At the outset, ld. counsel for the assessee, submitted that on identical fact, the issue under hand is covered by the decision of the Pune Bench of the Tribunal in the case of Gajanan Constructions vs DCIT, CPC (TDS), (2016) 73 taxman.com 380 (Pune Trib.). Ld. AR further submitted that the decision of the Pune Bench was considered by a coordinate Bench of this tribunal in M/s Samikaran Learning Private Limited Vs. TDS Officer, Delhi in to 4054/Del/2016. Per contra, ld. CIT-DR, contended that the Ld. First Appellate Authority has Rashmikant Kundalia vs UOI (2015) 54 taxman.com 200 (Bom.), Laxminirman Bangalore Pvt. Ltd. vs DCIT (2015) 60 taxman.com 144 (Karnataka) and M/s Dundlod Shishan Sansthan vs UOI (2015) 63 taxman.com 243 (Raj.), as such, such an order cannot be interfered with.
However, the factual matrix has not been in dispute.

» **Data provided**:
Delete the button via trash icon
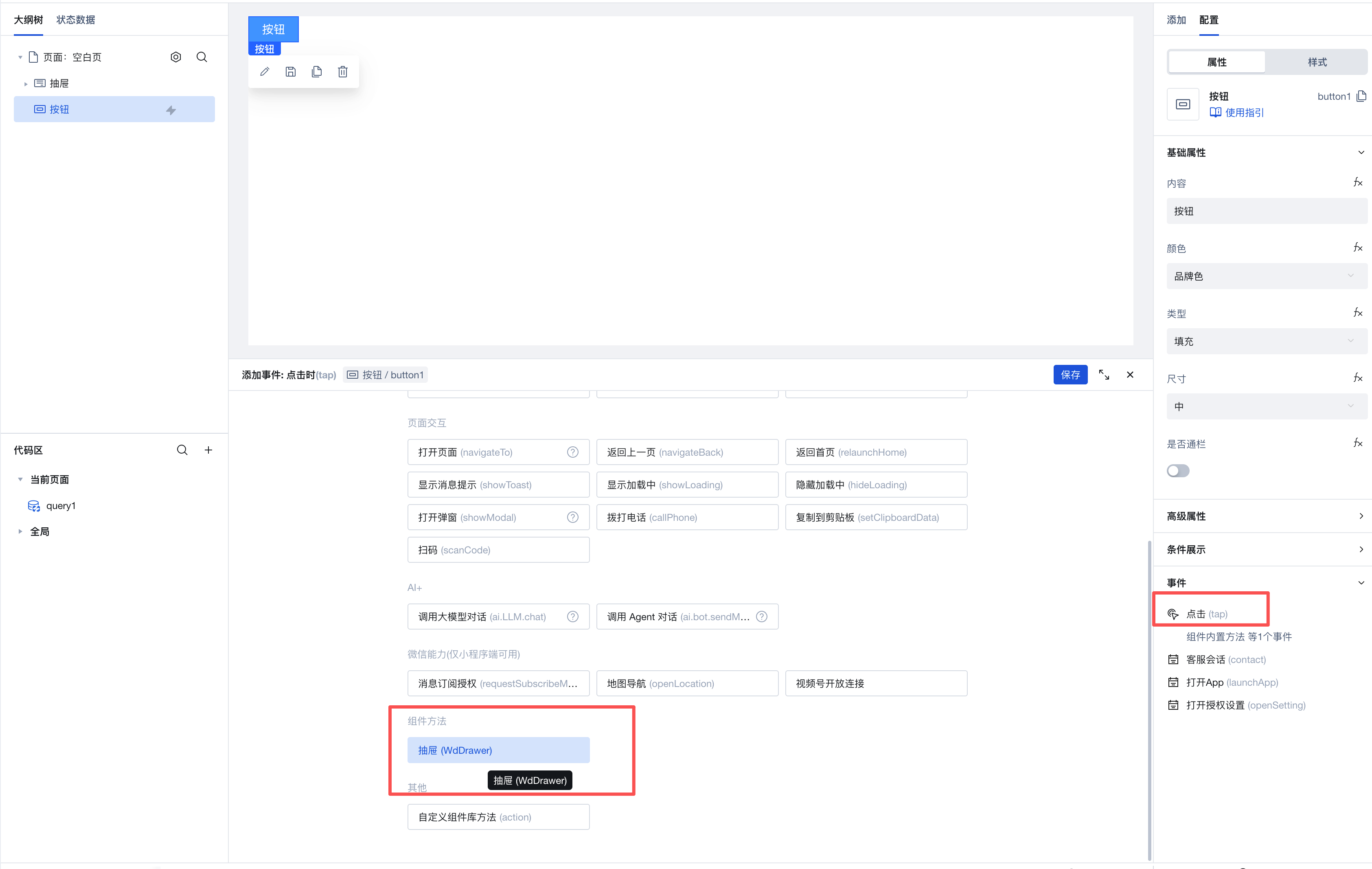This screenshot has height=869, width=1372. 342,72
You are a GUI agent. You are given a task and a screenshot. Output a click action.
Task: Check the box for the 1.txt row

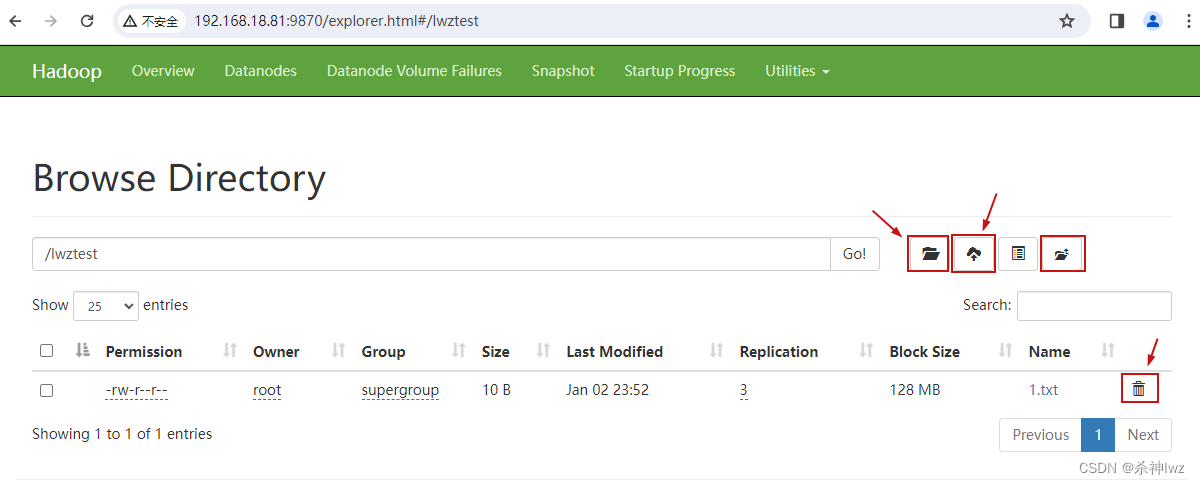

» **What you have to do**: Could you write out the tribunal passage word for word, between "At the outset, ld." and "been in dispute.", inclusive?

» **Response for this exercise**:
At the outset, ld. counsel for the assessee, submitted that on identical fact, the issue under hand is covered by the decision of the Pune Bench of the Tribunal in the case of Gajanan Constructions vs DCIT, CPC (TDS), (2016) 73 taxman.com 380 (Pune Trib.). Ld. AR further submitted that the decision of the Pune Bench was considered by a coordinate Bench of this tribunal in M/s Samikaran Learning Private Limited Vs. TDS Officer, Delhi in to 4054/Del/2016. Per contra, ld. CIT-DR, contended that the Ld. First Appellate Authority has Rashmikant Kundalia vs UOI (2015) 54 taxman.com 200 (Bom.), Laxminirman Bangalore Pvt. Ltd. vs DCIT (2015) 60 taxman.com 144 (Karnataka) and M/s Dundlod Shishan Sansthan vs UOI (2015) 63 taxman.com 243 (Raj.), as such, such an order cannot be interfered with.
However, the factual matrix has not been in dispute.